# Clavis

![Crates.io](https://img.shields.io/crates/v/clavis)
![License: MIT](https://img.shields.io/badge/License-MIT-blue.svg)
![Rust Version](https://img.shields.io/badge/rust-1.75%2B-orange.svg)

Clavis is an asynchronous Rust library designed for secure, encrypted communication over network streams. Built on `tokio`, it provides abstractions for encrypted packet-based communication with strong security guarantees, utilizing modern cryptographic primitives.
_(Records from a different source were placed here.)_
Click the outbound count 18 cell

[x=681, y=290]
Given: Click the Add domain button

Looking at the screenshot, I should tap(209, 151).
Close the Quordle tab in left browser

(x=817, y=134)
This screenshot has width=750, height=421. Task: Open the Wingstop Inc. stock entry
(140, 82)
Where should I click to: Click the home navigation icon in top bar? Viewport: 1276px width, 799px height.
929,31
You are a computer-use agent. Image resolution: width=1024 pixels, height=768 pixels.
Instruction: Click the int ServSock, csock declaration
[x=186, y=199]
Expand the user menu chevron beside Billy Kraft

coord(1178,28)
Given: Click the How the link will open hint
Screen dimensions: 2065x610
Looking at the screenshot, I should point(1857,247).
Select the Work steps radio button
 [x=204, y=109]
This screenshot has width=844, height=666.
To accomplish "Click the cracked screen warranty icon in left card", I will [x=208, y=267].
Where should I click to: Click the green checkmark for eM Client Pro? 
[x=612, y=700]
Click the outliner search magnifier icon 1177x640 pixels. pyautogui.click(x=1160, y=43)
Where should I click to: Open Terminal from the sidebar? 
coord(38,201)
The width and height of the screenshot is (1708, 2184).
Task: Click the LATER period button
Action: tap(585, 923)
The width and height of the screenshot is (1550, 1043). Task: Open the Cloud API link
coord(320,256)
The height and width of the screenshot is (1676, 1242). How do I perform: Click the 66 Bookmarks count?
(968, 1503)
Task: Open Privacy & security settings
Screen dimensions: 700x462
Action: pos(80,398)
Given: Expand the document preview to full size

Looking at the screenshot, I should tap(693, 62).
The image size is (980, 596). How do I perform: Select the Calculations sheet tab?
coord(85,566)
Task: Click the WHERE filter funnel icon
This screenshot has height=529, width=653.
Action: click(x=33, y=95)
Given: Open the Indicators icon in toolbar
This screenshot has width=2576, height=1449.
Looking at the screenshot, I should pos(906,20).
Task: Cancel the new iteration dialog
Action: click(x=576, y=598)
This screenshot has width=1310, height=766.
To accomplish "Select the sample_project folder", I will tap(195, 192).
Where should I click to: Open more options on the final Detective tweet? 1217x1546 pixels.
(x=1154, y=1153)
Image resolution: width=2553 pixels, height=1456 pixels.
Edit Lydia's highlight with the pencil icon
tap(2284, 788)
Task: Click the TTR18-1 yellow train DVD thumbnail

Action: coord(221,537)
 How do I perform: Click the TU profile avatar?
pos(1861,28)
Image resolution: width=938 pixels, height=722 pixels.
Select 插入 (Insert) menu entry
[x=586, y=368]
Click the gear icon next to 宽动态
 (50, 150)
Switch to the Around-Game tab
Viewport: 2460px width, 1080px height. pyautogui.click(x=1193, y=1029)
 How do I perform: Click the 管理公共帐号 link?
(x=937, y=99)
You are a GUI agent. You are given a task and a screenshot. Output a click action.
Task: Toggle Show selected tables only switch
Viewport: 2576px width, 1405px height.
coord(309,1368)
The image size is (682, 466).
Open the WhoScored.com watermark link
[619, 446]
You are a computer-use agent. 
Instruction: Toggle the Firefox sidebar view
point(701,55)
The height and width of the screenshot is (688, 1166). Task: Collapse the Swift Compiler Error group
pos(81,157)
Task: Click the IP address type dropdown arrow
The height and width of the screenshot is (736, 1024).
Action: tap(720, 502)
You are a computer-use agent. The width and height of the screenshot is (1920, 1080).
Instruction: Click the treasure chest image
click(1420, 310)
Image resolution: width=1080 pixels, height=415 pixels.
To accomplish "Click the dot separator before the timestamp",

The library implements XChaCha20-Poly1305 encryption, along with a type-safe protocol DSL macro for custom protocol definitions and built-in serialization.

## Installation

To add Clavis to your project, include these dependencies in `Cargo.toml`:

```toml
[dependencies]
clavis = { git = "https://github.com/pyrohost/clavis" }
tokio = { version = "1.0", features = ["full"] }
serde = { version = "1.0", features = ["derive"] }
```

## Quick Start

### Defining a Protocol

Define custom protocol messages using the `protocol!` macro:

```rust
use clavis::protocol;
use serde::{Serialize, Deserialize};

#[derive(Debug, Clone, Serialize, Deserialize)]
struct ChatMessage {
    username: String,
    content: String,
    timestamp: u64,
}

protocol! {
    enum ChatProtocol {
        Heartbeat,
        Join(String),
        Leave(String),
        Message(ChatMessage),
        Status {
            users_online: u32,
            server_uptime: u64,
        },
    }
}
```

### Client Implementation

Set up a client to connect, send, and receive encrypted messages:

```rust
use clavis::{EncryptedStream, EncryptedStreamOptions, EncryptedPacket};
use tokio::net::TcpStream;

#[tokio::main]
async fn main() -> Result<(), Box<dyn std::error::Error>> {
    let stream = TcpStream::connect("127.0.0.1:8080").await?;
    let options = EncryptedStreamOptions {
        max_packet_size: 65536,
        psk: Some(b"pre-shared_key".to_vec()),
    };
    let encrypted = EncryptedStream::new(stream, Some(options)).await?;
    let (mut reader, mut writer) = encrypted.split()?;

    writer.write_packet(&ChatProtocol::Join("Alice".into())).await?;

    if let Ok(packet) = reader.read_packet::<ChatProtocol>().await {
        println!("Received packet: {:?}", packet);
    }
    
    Ok(())
}
```

### Server Implementation

Set up a server to handle encrypted client connections and process messages:

```rust
use clavis::{EncryptedStream, EncryptedStreamOptions, EncryptedPacket};
use tokio::net::TcpListener;

#[tokio::main]
async fn main() -> Result<(), Box<dyn std::error::Error>> {
    let listener = TcpListener::bind("127.0.0.1:8080").await?;
    println!("Server listening on :8080");

    while let Ok((stream, addr)) = listener.accept().await {
        tokio::spawn(async move {
            let options = EncryptedStreamOptions {
                max_packet_size: 65536,
                psk: Some(b"shared_secret".to_vec()),
            };
            match EncryptedStream::new(stream, Some(options)).await {
                Ok(mut encrypted) => {
                    if let Ok(packet) = encrypted.read_packet::<ChatProtocol>().await {
                        println!("Received packet: {:?}", packet);
                    }
                }
                Err(e) => eprintln!("Connection error: {}", e),
            }
        });
    }

    Ok(())
}
```

## Contributing

We welcome contributions! For suggestions, bug reports, or feature requests, please open an issue or submit a pull request on our GitHub repository.

## Security

Clavis is designed to provide strong security guarantees. However, no software is perfect, and security vulnerabilities may exist. If you discover a security issue, please report it [here](https://github.com/pyrohost/clavis/security) so we can address it promptly.

## License

This project is licensed under the MIT License. See the [LICENSE](LICENSE) file for details.